3月にロイター/イプソスが行った世論調査によると、18歳から29歳の米国民の支持率はバイデン氏が29%、トランプ氏が26%とわずか3ポイント差で、残りは他の候補者を支持するか、誰に投票するか分からないと答えた。

11月5日の投票日まで、この層でトランプ氏(77)がバイデン氏(81)に迫る勢いを保てば、バイデン氏が若者票の得票率で24ポイント勝った20年と比べ、大きく票を伸ばすことになるだろう。

バイデン氏を巡っては、高齢であることに加えてガザ地区の戦争でイスラエルを支持する姿勢が懸念され、若者の支持率低下に拍車がかかっている。同時にヒスパニック系有権者も失いつつある。

若者が徐々に共和党に傾きつつある兆候も見える。バイデン氏が学費ローンの返済免除、手ごろな価格の住宅の拡大、中絶の権利擁護など、若者の引き留めに努めているにもかかわらずだ。

ロイター/イプソスの世論調査によれば、18ー29歳の米国民のうち共和党支持者の割合は、16年の24%から20年には26%、そして今年は28%へと上昇している。

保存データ
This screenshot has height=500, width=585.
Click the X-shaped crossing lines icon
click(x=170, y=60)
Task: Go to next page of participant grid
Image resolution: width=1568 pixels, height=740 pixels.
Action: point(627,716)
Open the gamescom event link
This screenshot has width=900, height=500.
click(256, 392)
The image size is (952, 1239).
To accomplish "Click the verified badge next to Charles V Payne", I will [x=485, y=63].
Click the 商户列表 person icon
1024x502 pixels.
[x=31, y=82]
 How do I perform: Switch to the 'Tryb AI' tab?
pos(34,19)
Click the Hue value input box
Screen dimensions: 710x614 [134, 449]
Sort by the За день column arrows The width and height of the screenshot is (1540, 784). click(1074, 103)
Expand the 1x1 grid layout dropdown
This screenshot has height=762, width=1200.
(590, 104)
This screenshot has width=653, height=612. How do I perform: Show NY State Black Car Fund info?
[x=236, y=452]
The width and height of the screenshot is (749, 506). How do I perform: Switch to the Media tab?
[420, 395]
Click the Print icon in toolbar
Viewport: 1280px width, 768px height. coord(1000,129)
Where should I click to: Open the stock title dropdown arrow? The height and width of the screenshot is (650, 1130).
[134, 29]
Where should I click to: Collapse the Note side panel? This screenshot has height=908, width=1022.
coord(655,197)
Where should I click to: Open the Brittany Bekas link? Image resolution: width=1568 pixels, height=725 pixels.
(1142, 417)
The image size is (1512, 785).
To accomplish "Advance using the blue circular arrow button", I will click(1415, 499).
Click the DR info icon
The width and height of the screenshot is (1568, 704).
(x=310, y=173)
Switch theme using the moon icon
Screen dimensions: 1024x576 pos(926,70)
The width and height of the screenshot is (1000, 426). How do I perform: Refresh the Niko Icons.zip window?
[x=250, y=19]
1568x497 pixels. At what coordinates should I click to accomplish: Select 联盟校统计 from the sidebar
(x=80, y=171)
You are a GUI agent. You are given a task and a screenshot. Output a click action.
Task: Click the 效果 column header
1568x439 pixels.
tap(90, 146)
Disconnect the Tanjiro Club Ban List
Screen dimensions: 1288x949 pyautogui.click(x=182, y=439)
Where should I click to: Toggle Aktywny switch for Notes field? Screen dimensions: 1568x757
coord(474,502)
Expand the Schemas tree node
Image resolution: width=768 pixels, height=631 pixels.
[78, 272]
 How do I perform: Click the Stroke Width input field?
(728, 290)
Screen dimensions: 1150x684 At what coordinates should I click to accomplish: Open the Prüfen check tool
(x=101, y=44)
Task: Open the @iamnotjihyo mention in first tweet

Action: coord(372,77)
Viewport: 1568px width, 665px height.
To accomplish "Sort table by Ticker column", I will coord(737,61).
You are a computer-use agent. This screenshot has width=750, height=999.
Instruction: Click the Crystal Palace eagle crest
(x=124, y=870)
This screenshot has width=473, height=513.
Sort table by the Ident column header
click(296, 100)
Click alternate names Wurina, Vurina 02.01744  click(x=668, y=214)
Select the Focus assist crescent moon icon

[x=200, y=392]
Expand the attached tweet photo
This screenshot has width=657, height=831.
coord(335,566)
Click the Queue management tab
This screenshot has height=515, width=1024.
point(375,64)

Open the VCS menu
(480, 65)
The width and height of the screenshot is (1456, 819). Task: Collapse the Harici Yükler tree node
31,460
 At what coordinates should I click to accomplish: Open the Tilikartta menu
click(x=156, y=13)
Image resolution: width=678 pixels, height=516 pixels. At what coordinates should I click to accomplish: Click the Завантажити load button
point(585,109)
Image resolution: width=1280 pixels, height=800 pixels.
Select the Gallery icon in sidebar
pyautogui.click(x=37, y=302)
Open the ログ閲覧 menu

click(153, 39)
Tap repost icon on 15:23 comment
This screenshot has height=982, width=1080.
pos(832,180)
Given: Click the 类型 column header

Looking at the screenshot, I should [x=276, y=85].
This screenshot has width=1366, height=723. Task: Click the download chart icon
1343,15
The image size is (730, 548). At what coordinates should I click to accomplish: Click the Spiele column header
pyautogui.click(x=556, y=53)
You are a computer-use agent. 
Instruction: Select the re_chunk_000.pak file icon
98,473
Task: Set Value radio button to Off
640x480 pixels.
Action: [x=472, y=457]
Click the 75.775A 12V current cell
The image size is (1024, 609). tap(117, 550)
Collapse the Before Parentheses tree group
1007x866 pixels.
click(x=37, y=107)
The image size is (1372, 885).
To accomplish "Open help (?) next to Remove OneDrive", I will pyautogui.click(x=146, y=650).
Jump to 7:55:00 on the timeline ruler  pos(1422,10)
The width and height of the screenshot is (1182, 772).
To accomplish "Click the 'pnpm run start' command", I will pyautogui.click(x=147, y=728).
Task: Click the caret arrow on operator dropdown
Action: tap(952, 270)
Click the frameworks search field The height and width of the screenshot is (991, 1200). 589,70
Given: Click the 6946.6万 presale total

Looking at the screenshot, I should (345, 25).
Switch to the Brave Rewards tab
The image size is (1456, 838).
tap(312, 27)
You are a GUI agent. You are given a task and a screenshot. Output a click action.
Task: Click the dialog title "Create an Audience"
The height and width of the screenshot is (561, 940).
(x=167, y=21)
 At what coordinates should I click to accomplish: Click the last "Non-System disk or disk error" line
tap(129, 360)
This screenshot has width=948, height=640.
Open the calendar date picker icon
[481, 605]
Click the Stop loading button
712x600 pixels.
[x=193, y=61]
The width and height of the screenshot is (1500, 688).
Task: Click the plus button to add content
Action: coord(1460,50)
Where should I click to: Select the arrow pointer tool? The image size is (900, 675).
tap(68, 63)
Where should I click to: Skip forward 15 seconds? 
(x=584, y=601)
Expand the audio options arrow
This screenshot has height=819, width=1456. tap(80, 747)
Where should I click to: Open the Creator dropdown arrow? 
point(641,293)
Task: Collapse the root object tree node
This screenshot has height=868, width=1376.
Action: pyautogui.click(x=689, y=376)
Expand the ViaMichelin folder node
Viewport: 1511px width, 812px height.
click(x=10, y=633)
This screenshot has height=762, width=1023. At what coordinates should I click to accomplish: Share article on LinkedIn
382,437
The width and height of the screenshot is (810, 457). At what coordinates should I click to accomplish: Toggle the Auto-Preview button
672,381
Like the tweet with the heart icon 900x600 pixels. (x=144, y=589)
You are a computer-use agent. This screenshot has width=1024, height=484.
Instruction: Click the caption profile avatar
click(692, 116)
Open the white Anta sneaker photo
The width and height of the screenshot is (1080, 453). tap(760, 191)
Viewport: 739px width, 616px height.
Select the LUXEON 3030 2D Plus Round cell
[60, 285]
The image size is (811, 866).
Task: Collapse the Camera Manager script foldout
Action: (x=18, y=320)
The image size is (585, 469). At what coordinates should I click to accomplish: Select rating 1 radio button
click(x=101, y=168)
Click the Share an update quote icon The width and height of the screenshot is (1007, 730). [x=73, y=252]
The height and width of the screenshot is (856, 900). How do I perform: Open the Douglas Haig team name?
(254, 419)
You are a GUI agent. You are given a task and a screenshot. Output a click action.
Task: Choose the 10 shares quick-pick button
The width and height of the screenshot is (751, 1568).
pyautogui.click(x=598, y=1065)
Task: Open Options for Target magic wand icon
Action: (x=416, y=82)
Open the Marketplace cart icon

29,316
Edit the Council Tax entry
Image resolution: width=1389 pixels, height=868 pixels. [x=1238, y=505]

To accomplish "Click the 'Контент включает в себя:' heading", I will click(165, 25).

課題
本文抜粋から、若者の引き留めのためにバイデン氏が取り組んでいるとされる施策をすべて書き出せ。 項目はこの課題では使わない。

解答
・学費ローンの返済免除
・手ごろな価格の住宅の拡大
・中絶の権利擁護